Combining compositional data analysis and machine learning to recognize where soil geochemistry is influenced by the presence of pyroclastic covers in Campania region (Southern Italy)
- 1Department of Science and Technology, University of Sannio, Benevento, Italy (cidom@unisannio.it)
- 2Department of Earth, Environmental and Resources Sciences, University of Naples Federico II, Naples, Italy (stefano.albanese@unina.it)
- 3Department of Law, Economics, Management and Quantitative Methods, University of Sannio, Benevento, Italy (alucadam@unisannio.it)
In 2015, an environmental monitoring plan (http://www.campaniatrasparente.it) was launched with the aim of assessing the conditions of all environmental compartments (air, water, top and bottom soils, vegetables, biological samples) of the Campania region. A total of 5,333 topsoil samples were collected and analysed to determine the concentration of 52 chemical elements by means of Aqua Regia followed by ICP-MS. The main aim of prospecting campaign was to establish the ranges of the natural geochemical background for a few potentially toxic elements (PTEs) to be used as reference to define the degree of contamination of anthropized areas.
In the study area (about 13,600 km2) four volcanic areas are present and their pyroclastic products are spread across the regional territory due to a common (Plinian) explosive behaviour.

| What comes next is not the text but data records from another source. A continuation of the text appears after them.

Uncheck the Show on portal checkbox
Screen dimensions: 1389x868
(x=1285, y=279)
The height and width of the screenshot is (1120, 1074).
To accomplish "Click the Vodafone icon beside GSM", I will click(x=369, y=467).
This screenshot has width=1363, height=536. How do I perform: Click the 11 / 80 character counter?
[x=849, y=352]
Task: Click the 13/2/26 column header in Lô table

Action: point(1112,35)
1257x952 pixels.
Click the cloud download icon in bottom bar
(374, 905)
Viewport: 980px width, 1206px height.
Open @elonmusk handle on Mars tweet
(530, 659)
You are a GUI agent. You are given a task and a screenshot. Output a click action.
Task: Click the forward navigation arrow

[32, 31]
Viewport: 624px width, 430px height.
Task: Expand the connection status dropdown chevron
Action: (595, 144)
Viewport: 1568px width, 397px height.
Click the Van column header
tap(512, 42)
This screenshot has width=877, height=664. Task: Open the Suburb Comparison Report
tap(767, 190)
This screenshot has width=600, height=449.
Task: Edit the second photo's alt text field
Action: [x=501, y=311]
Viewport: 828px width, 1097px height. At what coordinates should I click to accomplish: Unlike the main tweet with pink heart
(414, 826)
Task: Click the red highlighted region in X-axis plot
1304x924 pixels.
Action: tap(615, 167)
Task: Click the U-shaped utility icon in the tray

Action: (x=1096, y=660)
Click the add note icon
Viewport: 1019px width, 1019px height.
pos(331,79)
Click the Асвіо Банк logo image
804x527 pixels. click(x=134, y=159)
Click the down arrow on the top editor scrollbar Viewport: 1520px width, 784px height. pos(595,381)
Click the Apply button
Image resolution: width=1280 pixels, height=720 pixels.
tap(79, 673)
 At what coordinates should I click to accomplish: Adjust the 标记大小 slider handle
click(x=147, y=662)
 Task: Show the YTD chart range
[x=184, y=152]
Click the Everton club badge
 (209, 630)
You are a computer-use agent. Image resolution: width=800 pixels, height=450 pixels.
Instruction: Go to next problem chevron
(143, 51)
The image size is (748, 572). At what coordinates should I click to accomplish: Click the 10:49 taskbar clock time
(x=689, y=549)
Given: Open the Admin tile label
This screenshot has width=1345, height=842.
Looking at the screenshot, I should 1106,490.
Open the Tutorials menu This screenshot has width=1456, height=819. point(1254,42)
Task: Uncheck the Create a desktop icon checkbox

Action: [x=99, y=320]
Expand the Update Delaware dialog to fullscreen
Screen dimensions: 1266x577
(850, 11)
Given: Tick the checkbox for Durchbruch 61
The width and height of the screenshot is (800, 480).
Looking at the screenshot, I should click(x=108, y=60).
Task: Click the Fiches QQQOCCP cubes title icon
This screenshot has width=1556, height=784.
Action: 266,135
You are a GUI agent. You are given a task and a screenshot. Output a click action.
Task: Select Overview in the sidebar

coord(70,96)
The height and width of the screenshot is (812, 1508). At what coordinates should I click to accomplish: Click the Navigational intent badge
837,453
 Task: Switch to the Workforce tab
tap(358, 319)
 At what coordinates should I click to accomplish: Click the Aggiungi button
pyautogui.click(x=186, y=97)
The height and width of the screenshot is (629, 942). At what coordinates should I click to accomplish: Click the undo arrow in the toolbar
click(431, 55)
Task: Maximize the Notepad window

Due to the natural enrichment in some PTEs of soil developed on pyroclastic products, to discriminate the anthropic signals from the natural ones using geochemical data it is not a simple task when dealing with Campania soils. Therefore, as a preparatory work, to precisely identify regional areas mantled by “volcanic” soils we trained five machine learning algorithms (MLAs) to recognize when soil geochemistry is linked with the presence of volcanic products. All MLAs were implemented on centered log-ratio transformed data to reduce the closure and scaling effect commonly affecting geochemical data. In total, 1277 volcanic soils (VS) and 353 non-volcanic soils (NVS), respectively, were selected for the training phase. Data related with VS were selected based on the proximity of the samples with the volcanic centres, excluding highly anthropized areas. Data related with NVS were selected by consulting available detailed geological maps of those areas located faraway from volcanic areas where pyroclastic covers are completely absent. During the training phase, a cross-validation procedure was applied for parameters optimization. In the test phase all the MLAs showed an accuracy greater than 98% and the Random Forest algorithm proved to be the most accurate for the prediction of the remaining 3903 unlabelled soils. Therefore, a total of 1739 samples were classified as NVS and 2164 as VS. A subsequent comparison of the results with the existing distribution models of volcanic products has shown that samples classified as VS mainly fall in areas characterized by a high thickness of the pyroclastic fall deposits normally related to i) eruptions occurred in the last 10 Ky; ii) Campanian Ignimbrite eruption (ca. 39 ky BP); iii) Codola eruption (ca. 25 ky BP).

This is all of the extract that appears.